なお ネットスラング の ふとましい なども、似た賞賛表現の一種となります。
トランジスタグラマーって何ですか?
ちなみに似た言葉に 「トランジスタグラマー」 ってのがありますが、これは電子部品のトランジスタのように、小さいけれど均整が取れ、足が細く魅力的な体つきを指す言葉となります。
東京通信工業 (現 SONY) が日本製のトランジスタラジオの第1号 「TR-55」(1955年) を完成し、販売を開始した頃に生まれた言葉のようで、この日本製トランジスタラジオは海外で大ヒット、電子立国日本の礎を築く出発点となりました。 「トランジスタグラマー」 も1950年代末に新しい女性の賞賛表現として使われるようになり、主におっさんが購読するような駅売りの雑誌メディアなどで盛んに使われるようになりました。

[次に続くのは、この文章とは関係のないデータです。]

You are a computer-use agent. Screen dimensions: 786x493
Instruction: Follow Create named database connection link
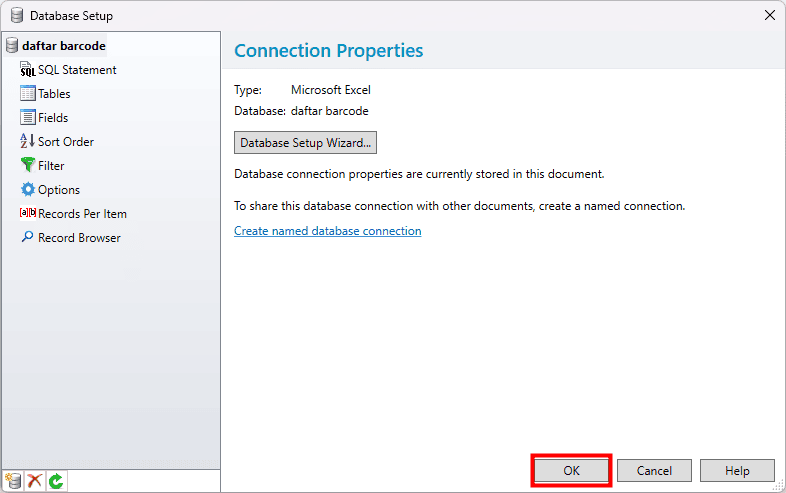click(x=327, y=231)
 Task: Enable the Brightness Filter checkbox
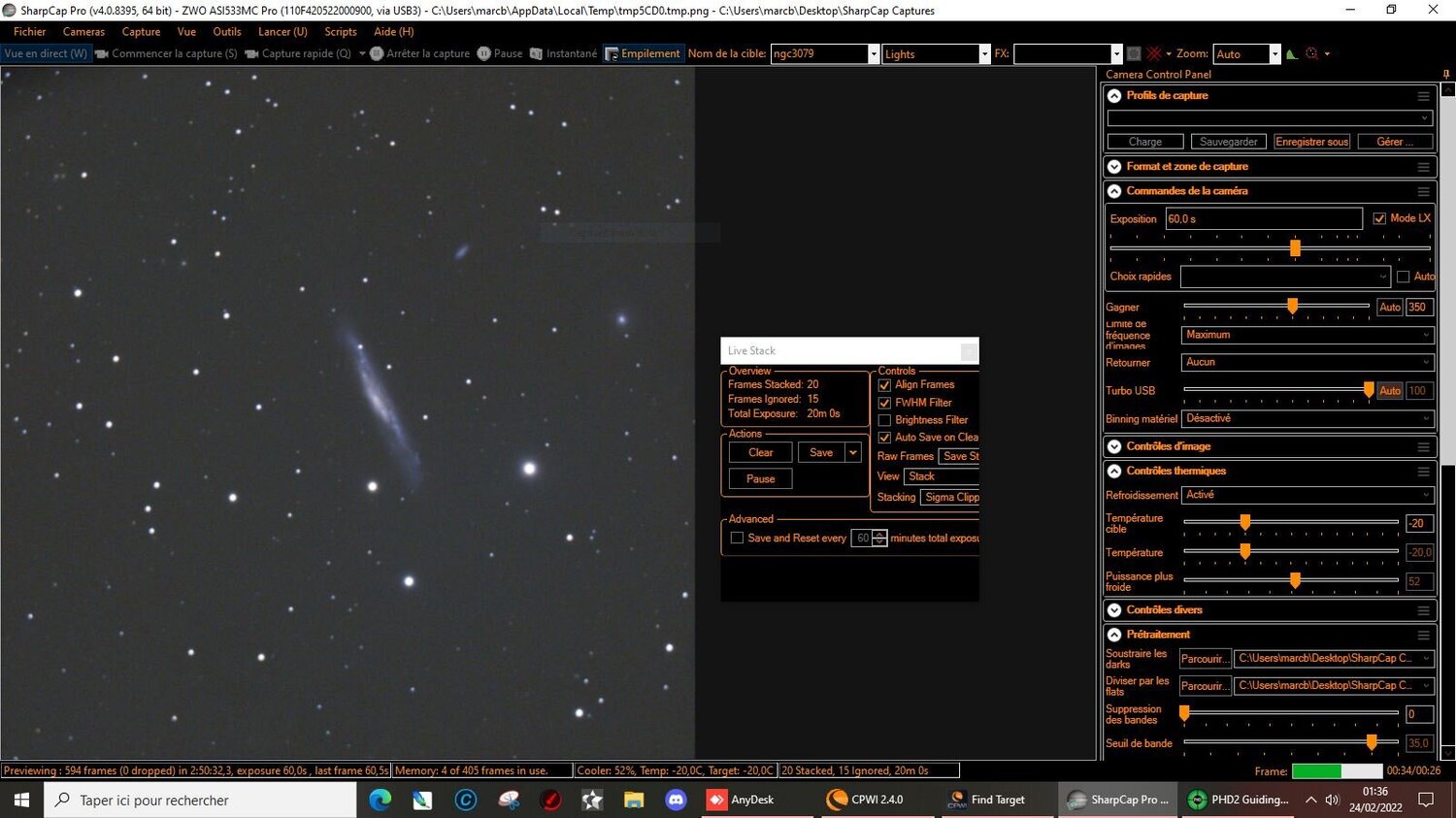[x=884, y=419]
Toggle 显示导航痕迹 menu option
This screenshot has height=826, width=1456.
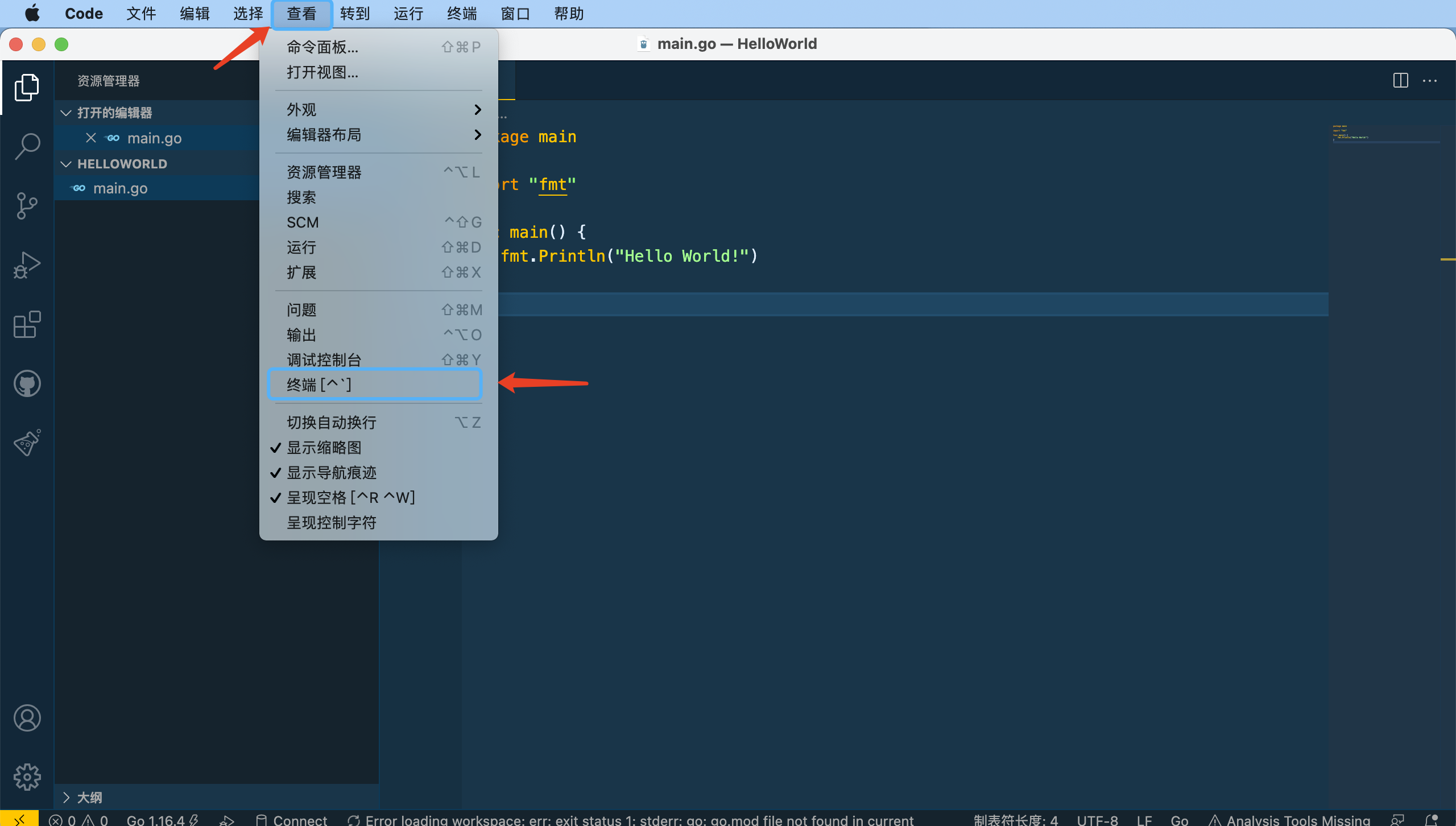[x=332, y=473]
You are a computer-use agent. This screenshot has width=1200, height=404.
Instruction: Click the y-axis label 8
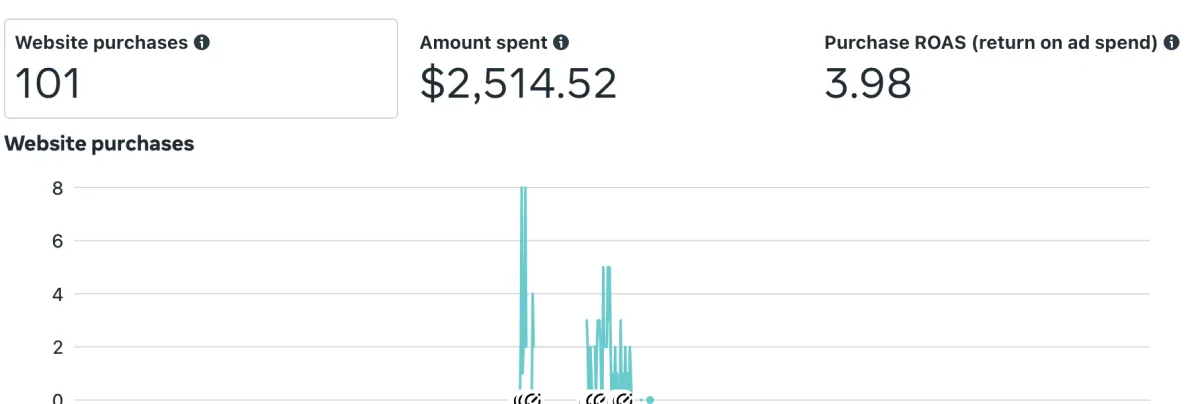click(x=58, y=187)
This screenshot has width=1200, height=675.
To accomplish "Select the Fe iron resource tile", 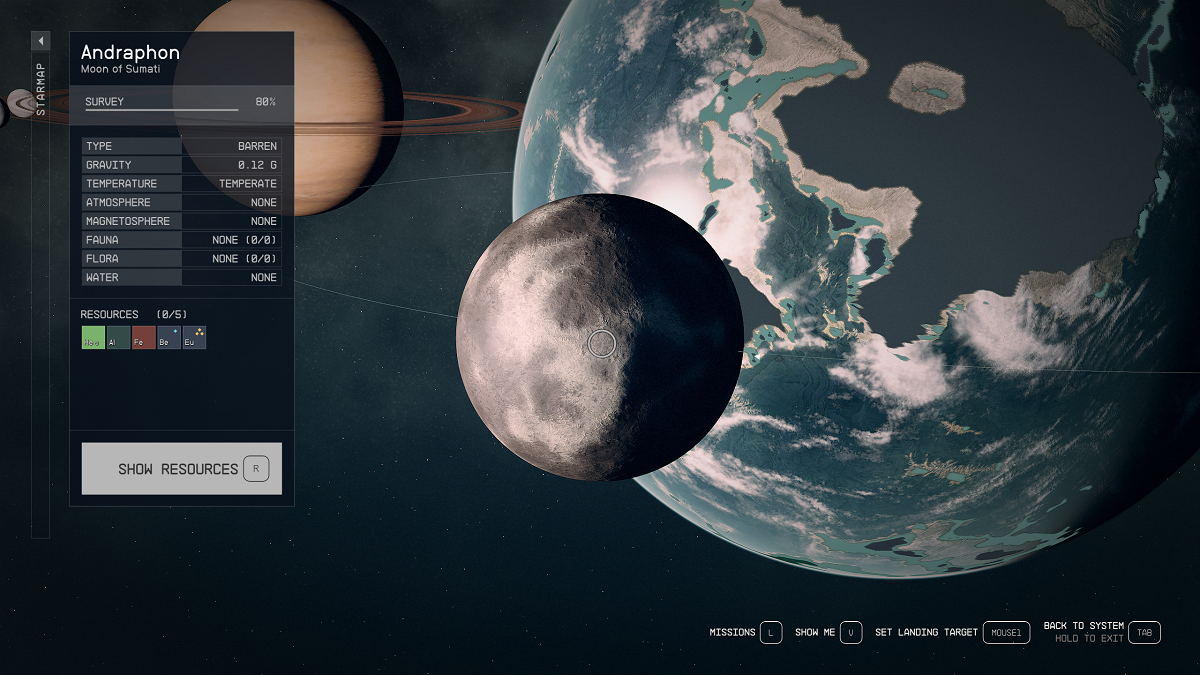I will (x=144, y=338).
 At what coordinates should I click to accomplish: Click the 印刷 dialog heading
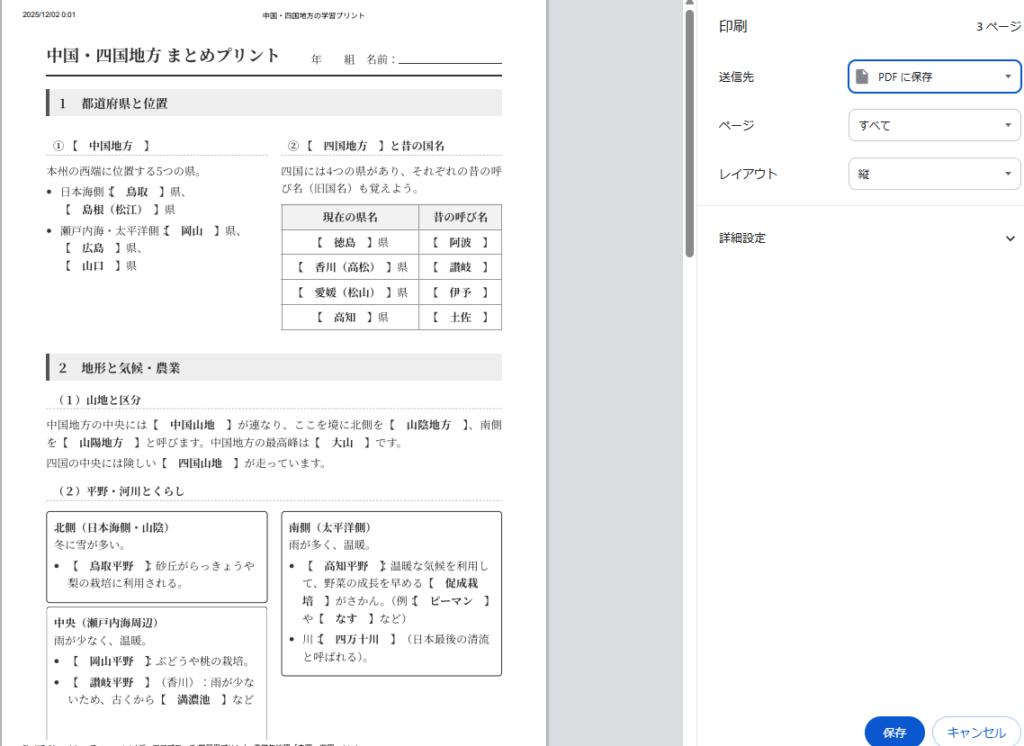coord(733,27)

グラマーにせよトランジスタグラマーにせよ、男性から女性を評価する言葉として現在ではルッキズム批判やセクハラ批判の文脈で語られるような言葉となり、ほとんど死語のような扱いです。 いずれも盛んに使われていたのは高度経済成長真っ盛り、1964年の東京オリンピックのちょっと前のお話です。